Exercise
Write what comes next in the page excerpt about Captain Richard Phelps Gough, starting after its final sentence.
=== Page excerpt ===
Born: 27 February 1869 Swansea

Died: 12 October 1930 Swansea

Nationality: British-Welsh

Occupation: Navigator-Merchant navy

Certificate of Competency: Master of a Foreign-Going Ship (1896)

Title: Captain, Master Mariner and Sea Pilot

Spouse: Harriot Winifred Bright

Children: Four

Highlights: Run away to sea at 14, has a record of 10 voyages round Cape Horn before 1903 in the Merchant Navy, participated to WWI and was awarded with the Mercantile & British War Medal

Captain Richard Phelps Gough (27 February 1869 – 12 October 1930) was a Welsh seaman for 50 years, born in Swansea, son of William (H.M Swansea prison engineer) and Mary Ann Gough. He married Harriot Winifred Bright, daughter of late Samuel and Bridget Bright from Victoria Terrace, on 15 October 1908 at Rhyddings English Calvinist Methodist Chapel in Swansea. The Gough family lived in Swansea, on Beechwood Road and later on Bonville Terrace. Horace Nichol Gough (marine engineer) and George Gough (Headmaster at Rutland-Street School) were two of his brothers.
=== Excerpted data ===
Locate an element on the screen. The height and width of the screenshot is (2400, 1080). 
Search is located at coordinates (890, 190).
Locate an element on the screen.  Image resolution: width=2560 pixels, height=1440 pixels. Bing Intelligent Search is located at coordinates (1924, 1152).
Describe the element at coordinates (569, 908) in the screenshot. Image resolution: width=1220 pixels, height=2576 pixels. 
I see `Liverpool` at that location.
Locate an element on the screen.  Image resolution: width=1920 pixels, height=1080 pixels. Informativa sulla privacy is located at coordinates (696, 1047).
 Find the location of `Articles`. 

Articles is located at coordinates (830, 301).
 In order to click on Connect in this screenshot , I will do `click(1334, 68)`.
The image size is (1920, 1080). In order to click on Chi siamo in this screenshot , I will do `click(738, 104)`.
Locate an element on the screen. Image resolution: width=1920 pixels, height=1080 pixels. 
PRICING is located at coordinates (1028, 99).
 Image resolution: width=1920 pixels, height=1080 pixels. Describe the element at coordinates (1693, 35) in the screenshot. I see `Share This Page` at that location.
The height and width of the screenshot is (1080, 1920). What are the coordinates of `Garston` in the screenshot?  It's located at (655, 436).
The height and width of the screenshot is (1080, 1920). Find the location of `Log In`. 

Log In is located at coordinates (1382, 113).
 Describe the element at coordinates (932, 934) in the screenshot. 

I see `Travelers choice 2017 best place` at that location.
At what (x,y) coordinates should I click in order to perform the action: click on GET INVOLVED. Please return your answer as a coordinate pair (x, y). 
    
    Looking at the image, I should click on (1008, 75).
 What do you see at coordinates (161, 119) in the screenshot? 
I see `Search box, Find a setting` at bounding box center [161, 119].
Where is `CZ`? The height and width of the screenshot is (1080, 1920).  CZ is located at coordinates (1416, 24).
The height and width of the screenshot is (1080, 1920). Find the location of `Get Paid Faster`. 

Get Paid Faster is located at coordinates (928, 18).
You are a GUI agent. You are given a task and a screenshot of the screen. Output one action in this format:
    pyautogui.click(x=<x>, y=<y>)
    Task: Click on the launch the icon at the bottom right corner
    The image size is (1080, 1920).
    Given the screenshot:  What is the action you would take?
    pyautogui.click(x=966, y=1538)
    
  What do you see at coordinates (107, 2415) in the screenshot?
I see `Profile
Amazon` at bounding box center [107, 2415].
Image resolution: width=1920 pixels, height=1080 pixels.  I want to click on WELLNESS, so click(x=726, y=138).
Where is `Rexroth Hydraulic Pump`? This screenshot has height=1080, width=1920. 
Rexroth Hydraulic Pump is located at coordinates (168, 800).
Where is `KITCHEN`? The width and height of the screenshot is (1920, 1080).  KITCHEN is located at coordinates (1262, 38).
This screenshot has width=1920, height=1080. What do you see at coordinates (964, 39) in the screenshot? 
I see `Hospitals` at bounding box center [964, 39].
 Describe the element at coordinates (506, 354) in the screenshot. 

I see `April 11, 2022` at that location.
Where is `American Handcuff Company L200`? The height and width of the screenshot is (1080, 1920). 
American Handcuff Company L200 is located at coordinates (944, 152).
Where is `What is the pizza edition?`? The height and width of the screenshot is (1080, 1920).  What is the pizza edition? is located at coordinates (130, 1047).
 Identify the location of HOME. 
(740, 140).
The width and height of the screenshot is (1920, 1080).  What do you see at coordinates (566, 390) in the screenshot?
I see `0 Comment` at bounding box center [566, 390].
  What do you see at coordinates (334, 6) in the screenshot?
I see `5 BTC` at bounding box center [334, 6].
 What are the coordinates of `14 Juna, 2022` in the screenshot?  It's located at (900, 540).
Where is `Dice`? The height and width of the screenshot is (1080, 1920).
===
Response
Gough, a sea captain, master mariner and later on a Swansea Sea Pilot (1904-1930), came from "one of the oldest families in Swansea" and was in the nineteen twenties one of the most prominent seamen of south Wales. He was also a very sociable man, freemason and accustomed to talking in public, as he hand-wrote in a note book, some of his speeches and stories ready to be delivered such as "the Bachelors' farewell" or "the wreck of the Cyprian".

== Early years and career at sea (1883-1904) ==
His story of how he ran away to sea aged 14, had a W. W. Jacobs flavor and was greatly enjoyed by many. The story of this adventurous "Swansea Boy" says that one evening when 14 (in 1883), he was sent to fetch bread for the home, got in stealthily into the house, donned a bowler hat to look as old as he could (although he also wore an Eton collar!) and stowed away in one of T.P Richards' barquetines; the Wenona. He was discovered too late for the ship to go back, only when the ship was off "Worms Head" (Island in Front of Rhossili). He got away all right and the ship sailed round Cape Horn, and from that point, the association with the copper ore trade lasted several years.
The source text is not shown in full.